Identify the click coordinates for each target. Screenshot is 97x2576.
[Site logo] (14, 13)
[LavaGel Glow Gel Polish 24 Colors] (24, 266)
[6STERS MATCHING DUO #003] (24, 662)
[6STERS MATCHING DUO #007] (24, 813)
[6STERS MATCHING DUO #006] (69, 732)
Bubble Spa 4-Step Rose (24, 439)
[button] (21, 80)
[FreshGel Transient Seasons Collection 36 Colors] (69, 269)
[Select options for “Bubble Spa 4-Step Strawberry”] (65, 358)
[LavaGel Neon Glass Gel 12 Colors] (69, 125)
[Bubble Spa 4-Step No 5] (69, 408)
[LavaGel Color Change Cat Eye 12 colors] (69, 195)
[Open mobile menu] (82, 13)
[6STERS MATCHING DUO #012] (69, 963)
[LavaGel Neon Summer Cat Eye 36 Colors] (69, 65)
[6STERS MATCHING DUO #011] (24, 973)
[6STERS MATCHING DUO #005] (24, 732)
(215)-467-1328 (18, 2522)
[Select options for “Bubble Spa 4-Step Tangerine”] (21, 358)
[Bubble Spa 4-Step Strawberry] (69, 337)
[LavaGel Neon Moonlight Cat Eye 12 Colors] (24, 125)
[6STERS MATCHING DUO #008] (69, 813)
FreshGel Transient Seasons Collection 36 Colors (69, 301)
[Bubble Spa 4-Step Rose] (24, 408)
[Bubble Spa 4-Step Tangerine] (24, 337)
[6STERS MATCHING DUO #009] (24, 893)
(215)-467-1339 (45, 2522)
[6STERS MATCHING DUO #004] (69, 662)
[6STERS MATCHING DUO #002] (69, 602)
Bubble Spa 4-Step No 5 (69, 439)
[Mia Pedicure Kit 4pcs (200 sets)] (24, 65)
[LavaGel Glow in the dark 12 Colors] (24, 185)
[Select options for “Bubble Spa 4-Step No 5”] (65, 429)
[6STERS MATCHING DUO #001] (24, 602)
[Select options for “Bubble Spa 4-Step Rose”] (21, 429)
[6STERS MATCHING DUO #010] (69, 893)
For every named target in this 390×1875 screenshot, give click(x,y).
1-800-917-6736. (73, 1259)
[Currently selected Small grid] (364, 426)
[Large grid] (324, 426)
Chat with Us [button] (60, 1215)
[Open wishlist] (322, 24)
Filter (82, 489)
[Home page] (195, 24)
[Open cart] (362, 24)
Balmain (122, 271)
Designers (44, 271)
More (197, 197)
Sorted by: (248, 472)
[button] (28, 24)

◆ The task ◆
Give the lines exactly as they stand, from the line with "[Currently selected Small grid] (364, 426)" through the end of the material.

◆ Reply ◆
[Currently selected Small grid] (364, 426)
[Large grid] (324, 426)
Chat with Us [button] (60, 1215)
[Open wishlist] (322, 24)
Filter (82, 489)
[Home page] (195, 24)
[Open cart] (362, 24)
Balmain (122, 271)
Designers (44, 271)
More (197, 197)
Sorted by: (248, 472)
[button] (28, 24)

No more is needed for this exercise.